Antennatus strigatus
- Conservation status: Least Concern (IUCN 3.1)

Scientific classification
- Kingdom: Animalia
- Phylum: Chordata
- Class: Actinopterygii
- Order: Lophiiformes
- Family: Antennariidae
- Genus: Antennatus
- Species: A. strigatus
- Binomial name: Antennatus strigatus (Gill, 1863)
- Synonyms: Antennarius strigatus Gill, 1863;

= Antennatus strigatus =

- Authority: (Gill, 1863)
- Conservation status: LC
- Synonyms: Antennarius strigatus Gill, 1863

Species of frogfish

Antennatus strigatus, the bandtail frogfish, is a species of marine ray-finned fish belonging to the family Antennariidae, the frog fishes. This species is found in the eastern Pacific Ocean.

==Taxonomy==
Antennatus strigatus was first formally described as Antennarius strigatus in 1863 by the American biologist Theodore Gill with its type locality given as Cape San Lucas in Baja California. In 1957 Leonard Peter Schultz designated this species as the type species of the new genus Antennatus. The 5th edition of Fishes of the World classifies the genus Antennatus in the family Antennariidae within the suborder Antennarioidei within the order Lophiiformes, the anglerfishes.

==Etymology==
The genus name Antennatus is derived from "given an antenna", an allusion to first dorsal spine being adapted into a tentacle on the snout used as a lure to attract prey. The species epithet, strigatus, means "streaked" or "striped", a reference to the irregular dark streaks on this species.

==Description==
Antennatus strigatus has a slightly compressed rather globose body. The mouth is large and points upwards. The illicium lacks spinules and is roughly equal in length to the second dorsal spine, tapers to a point and has a small, lobe-like esca. The second dorsal spine is straight and free of the skin on the head while the third dorsal spine is upward pointing, immobile and is encased in a protuberance within the skin. They have pectoral fins which resemble limbs and which have an elbow-like joint, the pectoral fin has a broad connection to the body. There are small round gill openings and these are located under and to the rear of the base of the pectoral fin. There is no caudal peduncle and the posterior margins of the dorsal and anal fins are joined body at the base of caudal fin. The skin on the body is rough to the touch as it has a dense covering of bifurcated spicules that are grouped together in wart-like structures. The overall color varies through yellowish to pinkish red with dark brown to blackish streaks and lines, some individuals may be almost entirely yellow at times. This species has a maximum published standard length of 8 cm.

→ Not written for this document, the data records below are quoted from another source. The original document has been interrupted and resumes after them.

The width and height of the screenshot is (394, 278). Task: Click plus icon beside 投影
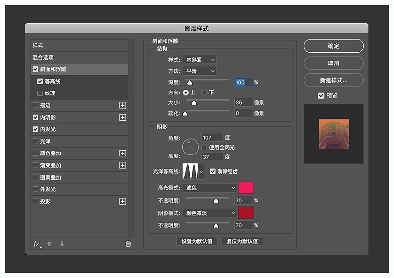(123, 201)
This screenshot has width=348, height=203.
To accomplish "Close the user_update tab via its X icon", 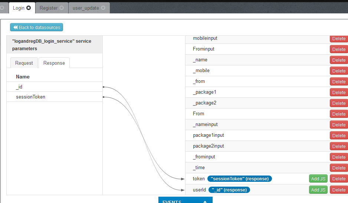I will [x=103, y=8].
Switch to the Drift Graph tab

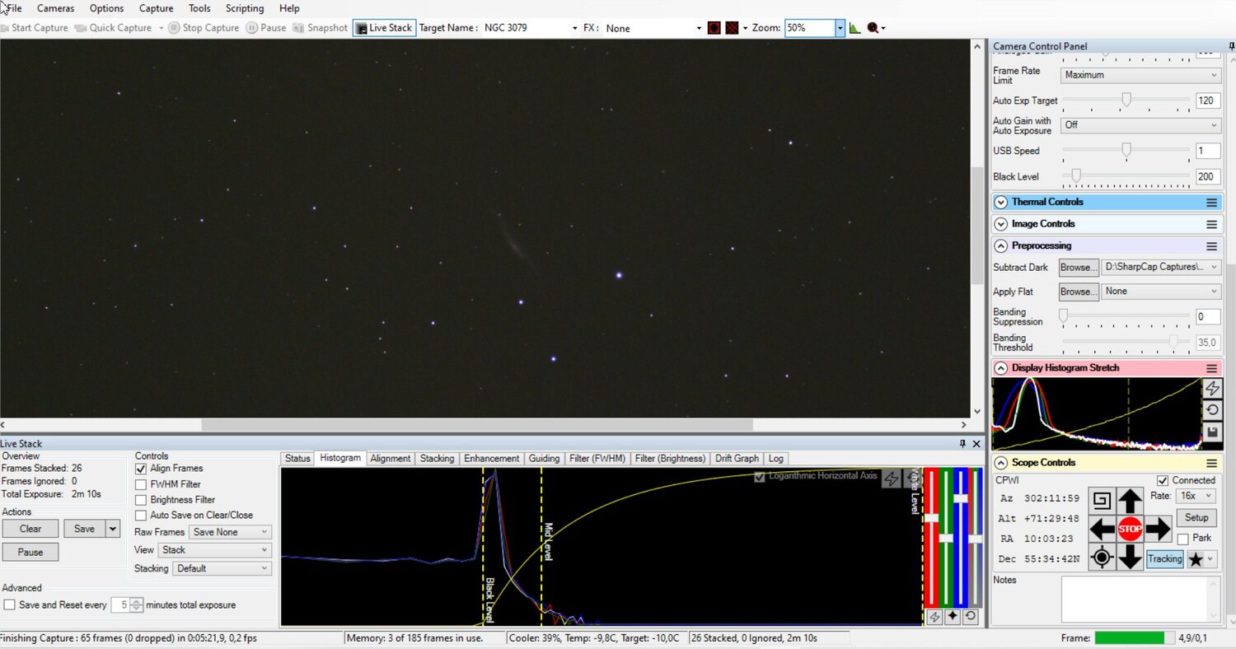(736, 458)
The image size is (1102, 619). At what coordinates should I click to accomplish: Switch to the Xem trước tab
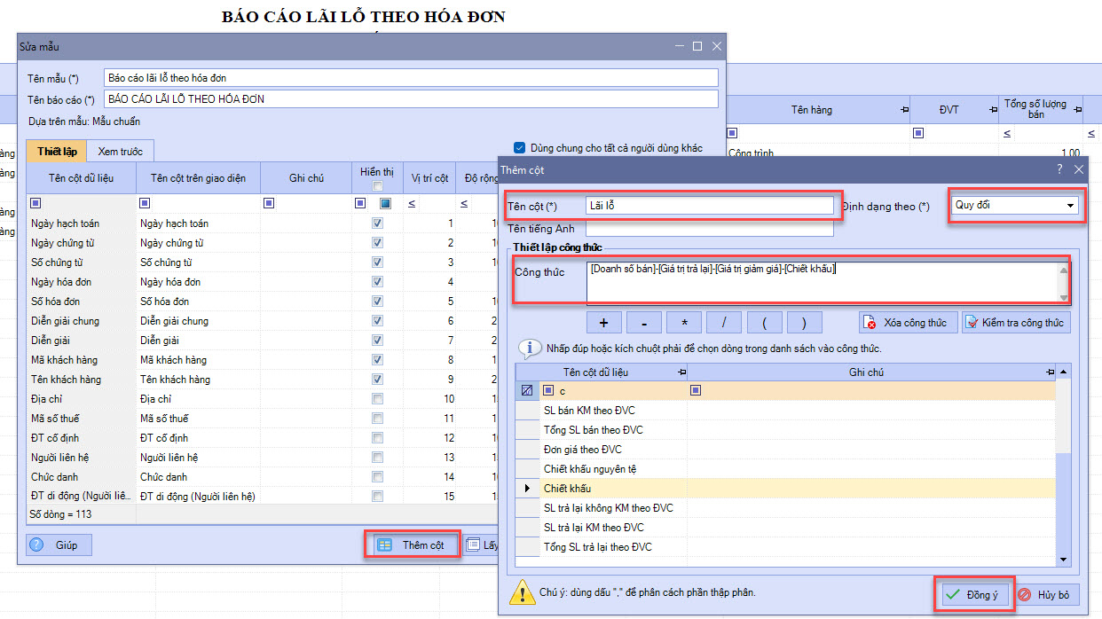click(x=120, y=152)
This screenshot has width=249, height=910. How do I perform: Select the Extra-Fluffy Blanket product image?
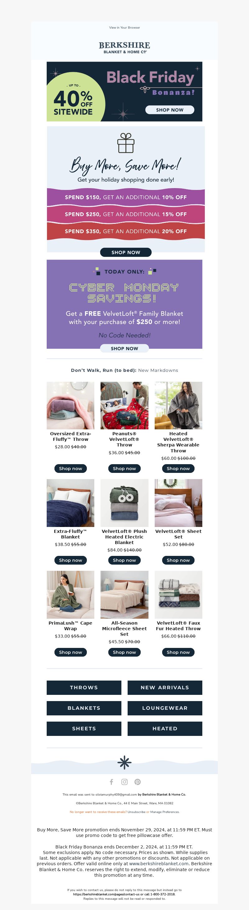pyautogui.click(x=70, y=503)
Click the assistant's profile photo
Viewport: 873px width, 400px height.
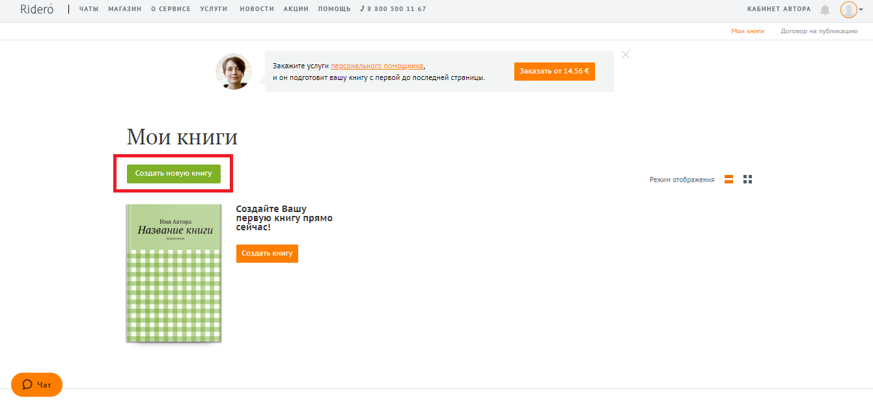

==Distribution and habitat==
Antennatus strigatus is found in the central eastern Pacific from the central Gulf of California south to Ecuador, including all the Revillagigedo Islands, Cocos Island, Malpelo Island and the Galapagos Islands. It is found at depths between 0 and 38 m, although they are not normally found at depths greater than 15 m, in small crevices in rocky reefs, in particular in vertical walls.